Eventually, we decided that we ought to come up with a collection of “rights” for ourselves, so that we could have some goal by which to guide our government. One interesting factoid about the creation of the United States is that in our Declaration of Independence, we did not create any new rights, but instead alluded to rights bestowed by British law, and accused the Crown of abridging those rights. Furthermore, we decided it was high time that we be given the ability to administer our own arbitration and enforcement system, since the British government was clearly no longer operating in our particular interests.
Sure, we all know what the Declaration says, that we have rights because we were all “created equal” by some unnamed “Creator,” but we implicitly understand our rights to be ours because we are humans.
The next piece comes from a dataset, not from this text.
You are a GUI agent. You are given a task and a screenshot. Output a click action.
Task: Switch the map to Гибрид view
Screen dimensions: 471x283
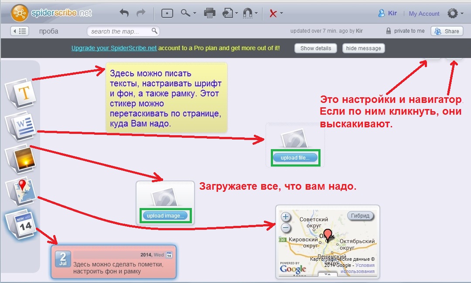click(x=361, y=215)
If rights were bestowed by a Creator, then it would stand to reason that those rights would extend to all creation. But “all creation” does not behave as if it enjoyed “rights.” Nature, to borrow another famous phrase, is “red in tooth and claw.” There are no rights in nature––only powers. And human beings have a lot of power. We have come up with endless ways to harm, torture, and kill each other. And since most of us want to escape that redness of tooth and claw, and most of us want lives that are not nasty, brutish, and short, we devised these things called “rights” that help us smooth our interactions, and give us guideposts for our arbitration and enforcement systems.
To sum up, rights come from us. We give rights to ourselves, and then, as a society, pledge to protect those rights for each other via the government, the judicial system, and our “good” behavior. This is why we can create and destroy “rights” so easily. Once upon a time, women had no “right” to vote. Now they enjoy that right. Once upon a time, people had the “right” to enslave others. Now that right is gone. For the most part, “rights” have only expanded in the last couple hundred years. These days we are even bestowing “rights” on animals.
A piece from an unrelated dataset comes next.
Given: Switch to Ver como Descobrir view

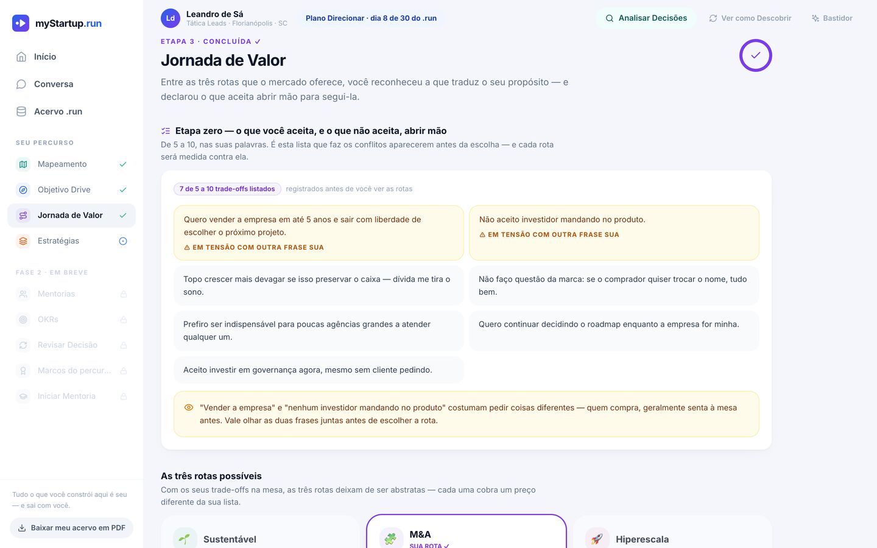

So, to answer the question (“From where do we get rights?”), we get them from ourselves. We create them to enable ourselves to achieve more and to have better lives. They are a form of technology. They do not come down from on high. They are not bestowed arbitrarily by some deity. Rights are the social codification of protection for all our individual desires to have “life, liberty, and the pursuit of happiness.” (I.e., we all just want to do what we want to do.)
At any rate, although I use the language of rights in the United States, the principles hold true for all people who enjoy rights.